Look through the entries below and extract exactly the lines from the one containing "Open Price Protection details" through the one containing "Image resolution: width=1080", ends included.

-- Exercise data --
+ + + + + + +
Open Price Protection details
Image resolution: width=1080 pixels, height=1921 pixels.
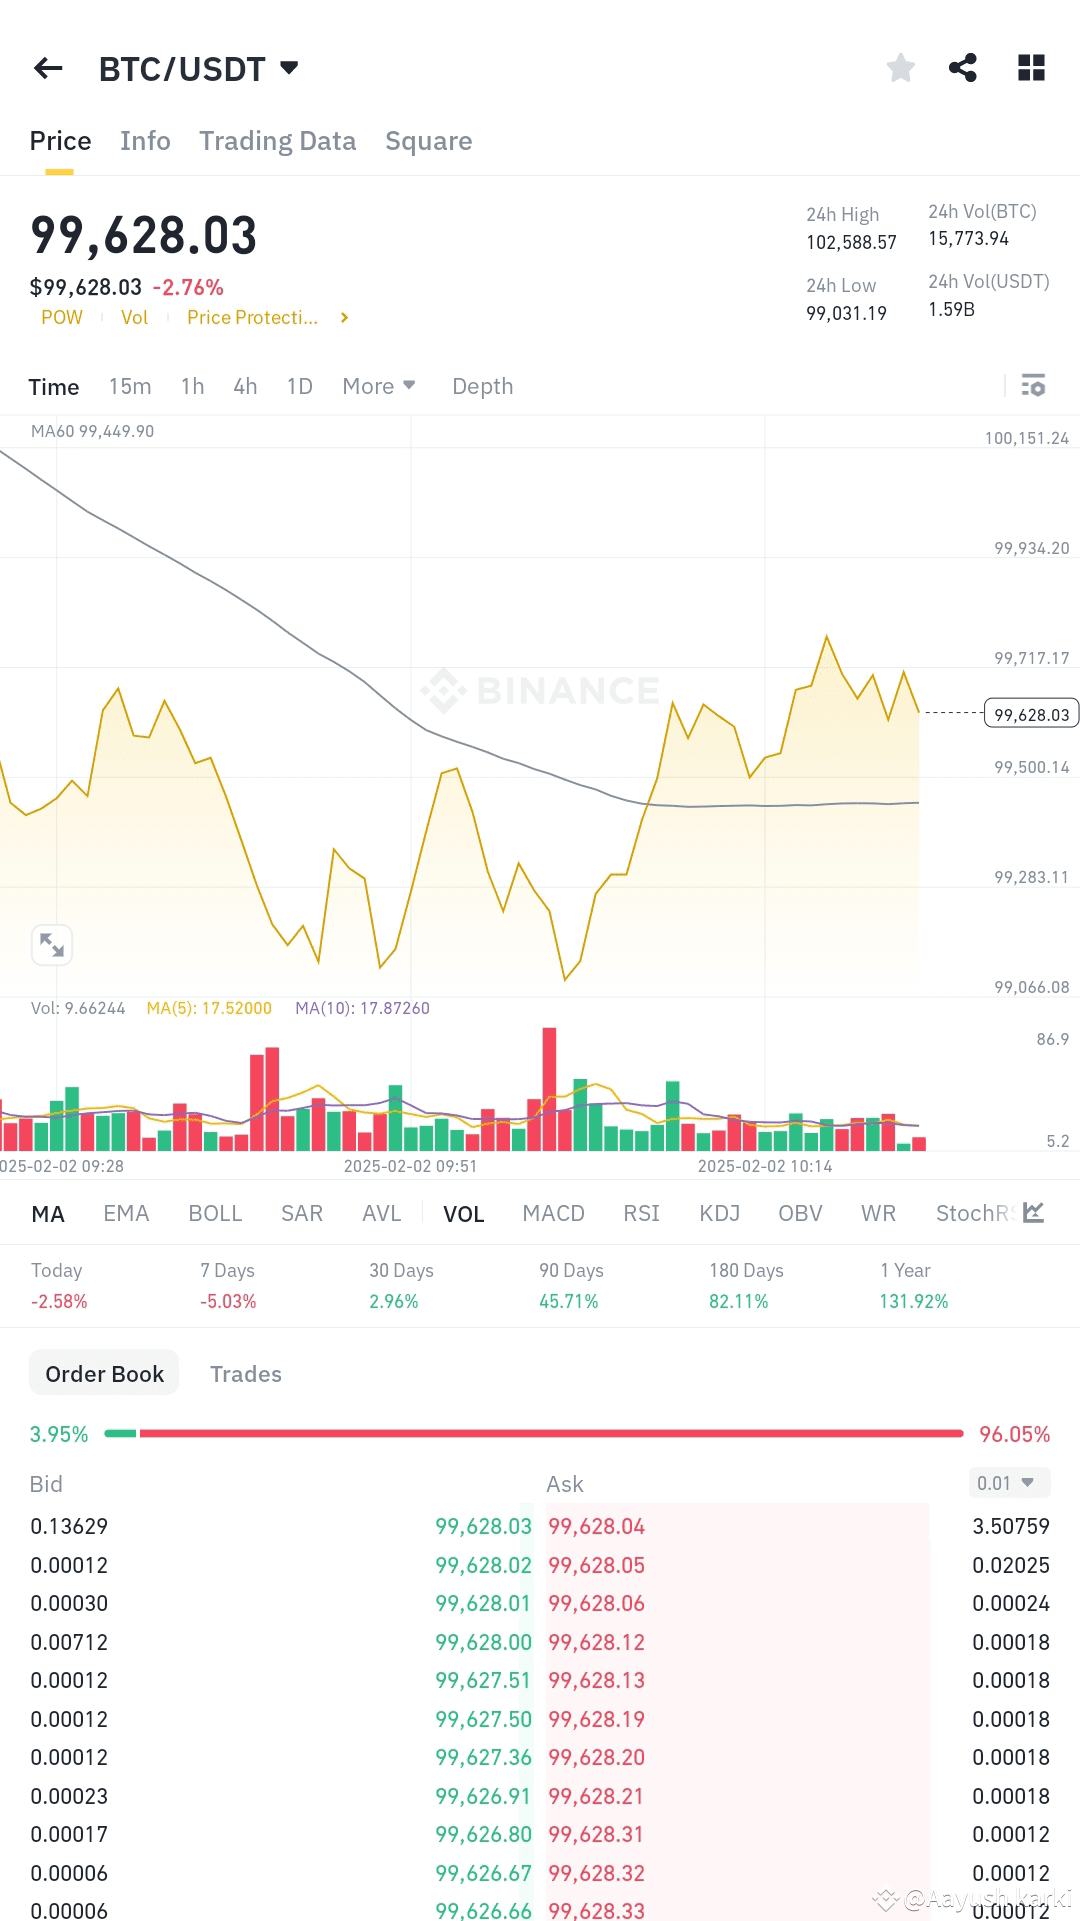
+ + + + + + +
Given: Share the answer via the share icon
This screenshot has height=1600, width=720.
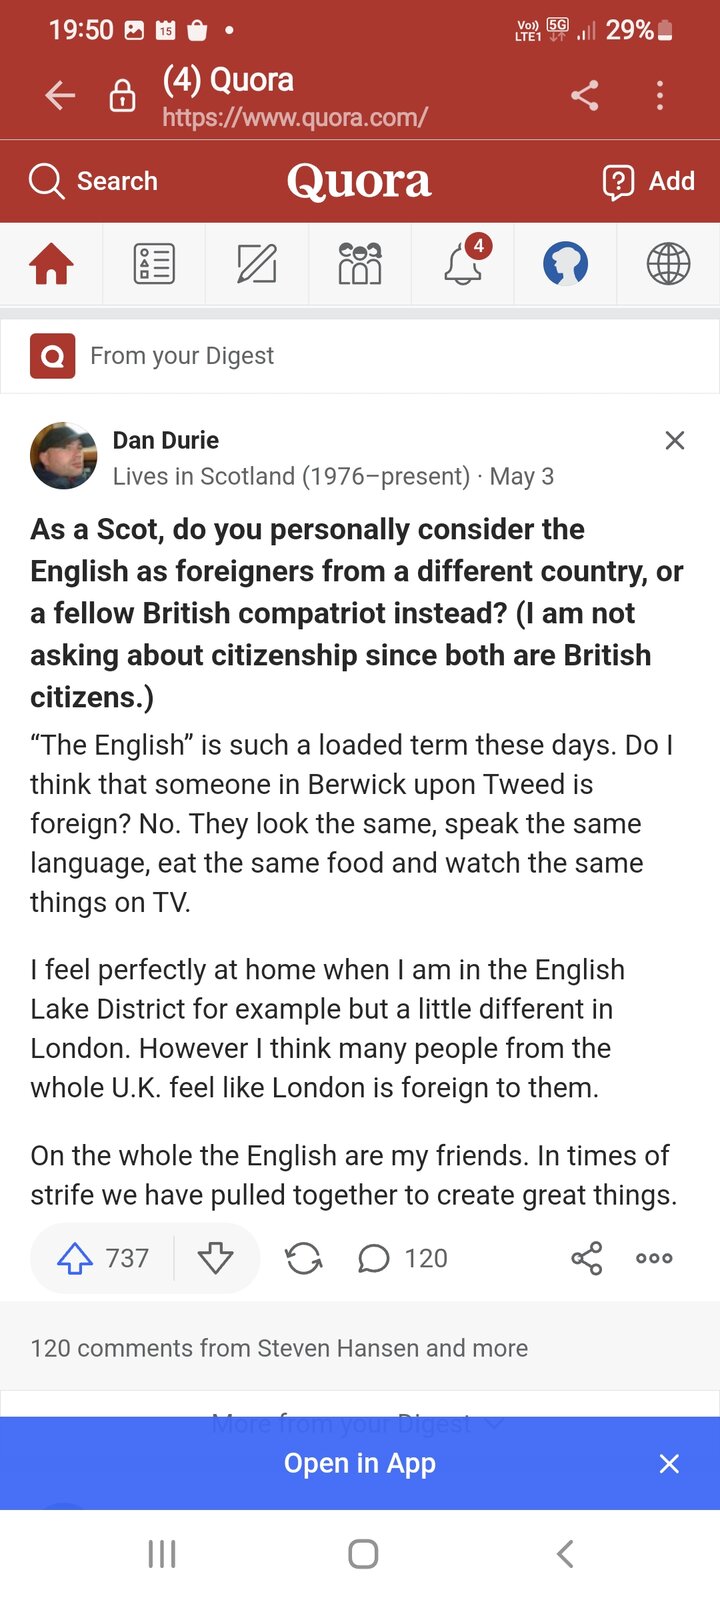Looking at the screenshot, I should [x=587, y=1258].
+ + + + + + +
-- Completed task --
Open Price Protection details
Image resolution: width=1080 pixels, height=1921 pixels.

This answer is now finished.